Liste des tâches:
A - Selon l'article sur Salah Hamouri, à quelle date les forces israéliennes ont-elles fait une descente à son domicile ?
B - Recopiez sans rien changer le passage de l'article sur Salah Hamouri qui débute aux mots « Salah Hamouri, avocat » et s'arrête après « la pratique d’Israël. ».
====== Document
Palestine : Salah Hamouri exhorte la Cour pénale internationale d’enquêter sur les crimes d’Israël à Jérusalem

Abbas Momani / AFP

Jérusalem, New-York, Paris. 16 mai 2022. Dans une nouvelle soumission à la Cour pénale internationale (CPI), l’avocat franco-palestinien Salah Hamouri détaille des années de persécution et de nouvelles tactiques pour transférer de force les Palestinien·nes de Jérusalem-Est occupée. Il demande à la Cour d’accélérer l’enquête sur les crimes de guerre et les crimes contre l’humanité perpétrés par des responsables israélien·nes, notamment en ce qui concerne le transfert forcé et l’expulsion des Palestinien·nes de Jérusalem-Est.

L’avocat et militant franco-palestinien Salah Hamouri, dernièrement réincarcéré, demande à la Cour pénale internationale (CPI) d’accélérer l’enquête sur les crimes de guerre et les crimes contre l’humanité par des responsables israélien·nes, notamment en ce qui concerne le transfert forcé et l’expulsion des Palestinien·nes de Jérusalem-Est. Dans une nouvelle communication à la CPI, il raconte des années de harcèlement et d’abus de la part du gouvernement israélien en raison de son militantisme et l’élargissement de ses tactiques, notamment la suppression de sa résidence à Jérusalem-Est, la séparation forcée de sa femme et de ses enfants, et maintenant son emprisonnement accompagné de menace d’expulsion.

« Aujourd’hui, je me trouve à la croisée des chemins la plus difficile de ma vie, du préjudice à l’exil, la détention sans charge et plus encore » a déclaré Salah Hamouri.

« L’occupation ne se limite pas à nous tuer, nous détenir et nous déplacer. Elle persécute nos rêves et les assassine. L’incertitude quant à l’endroit où je pourrais finir, une fois libéré, est une tornade de pensées qui me poursuivent quotidiennement. Elle affecte mon moral et mon état psychologique est comme des montagnes russes ».

Salah Hamouri, avocat et activiste palestinien

Le 7 mars, les forces israéliennes ont fait une descente au domicile de M. Hamouri et l’ont mis en « détention administrative », procédure par laquelle le gouvernement israélien détient des personnes sans les inculper. Son arrestation est intervenue un jour après la publication d’un article dans le magazine Jacobin décrivant les mauvais traitements infligés par les autorités israéliennes depuis son adolescence et la révocation de sa résidence en octobre 2021 pour un soi-disant « manquement à l’allégeance » envers Israël, la puissance occupante. Sa détention administrative a été prolongée de trois mois, et pourrait être renouvelée à plusieurs reprises, comme c’est la pratique d’Israël.
============
====== Données fournies
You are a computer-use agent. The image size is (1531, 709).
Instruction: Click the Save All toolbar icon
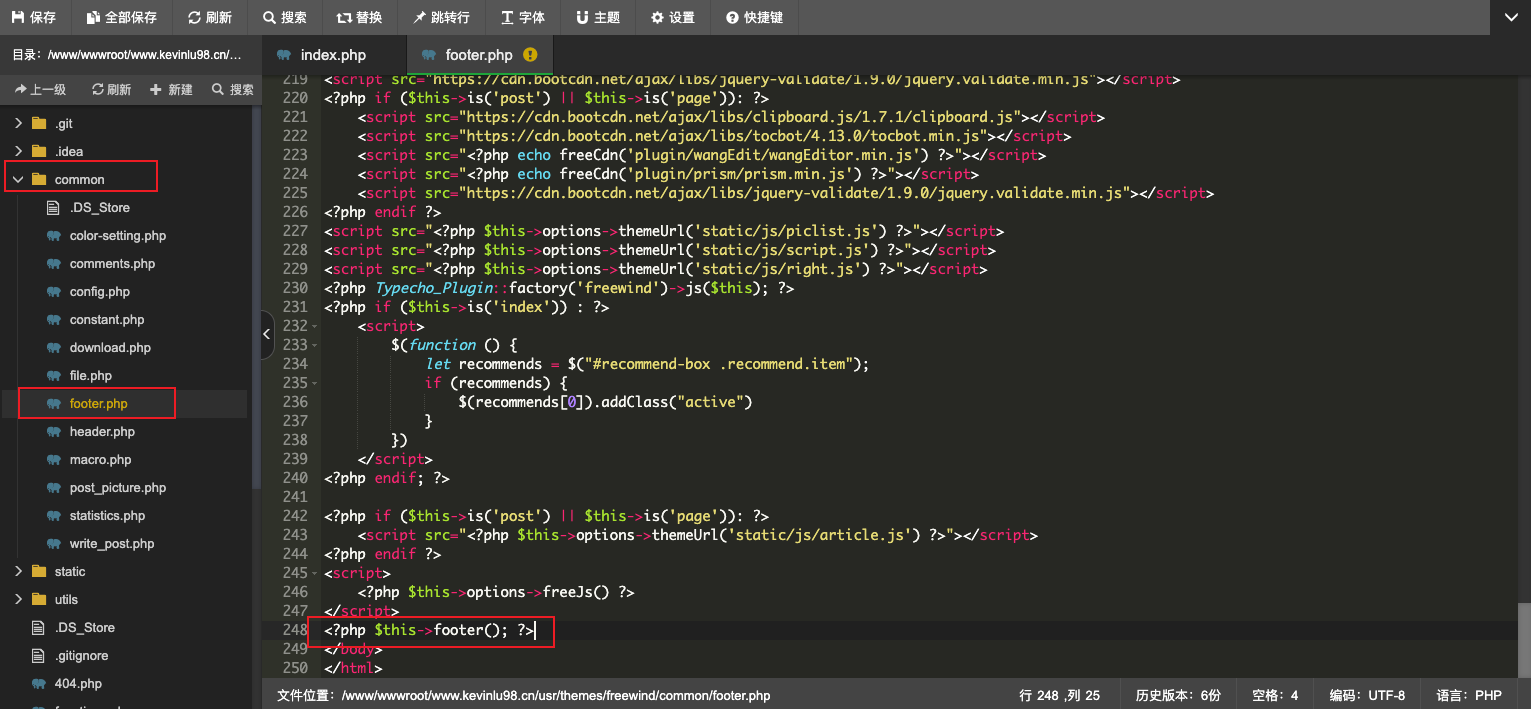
============
Solutions:
A - Le 7 mars.

B -
Salah Hamouri, avocat et activiste palestinien

Le 7 mars, les forces israéliennes ont fait une descente au domicile de M. Hamouri et l’ont mis en « détention administrative », procédure par laquelle le gouvernement israélien détient des personnes sans les inculper. Son arrestation est intervenue un jour après la publication d’un article dans le magazine Jacobin décrivant les mauvais traitements infligés par les autorités israéliennes depuis son adolescence et la révocation de sa résidence en octobre 2021 pour un soi-disant « manquement à l’allégeance » envers Israël, la puissance occupante. Sa détention administrative a été prolongée de trois mois, et pourrait être renouvelée à plusieurs reprises, comme c’est la pratique d’Israël.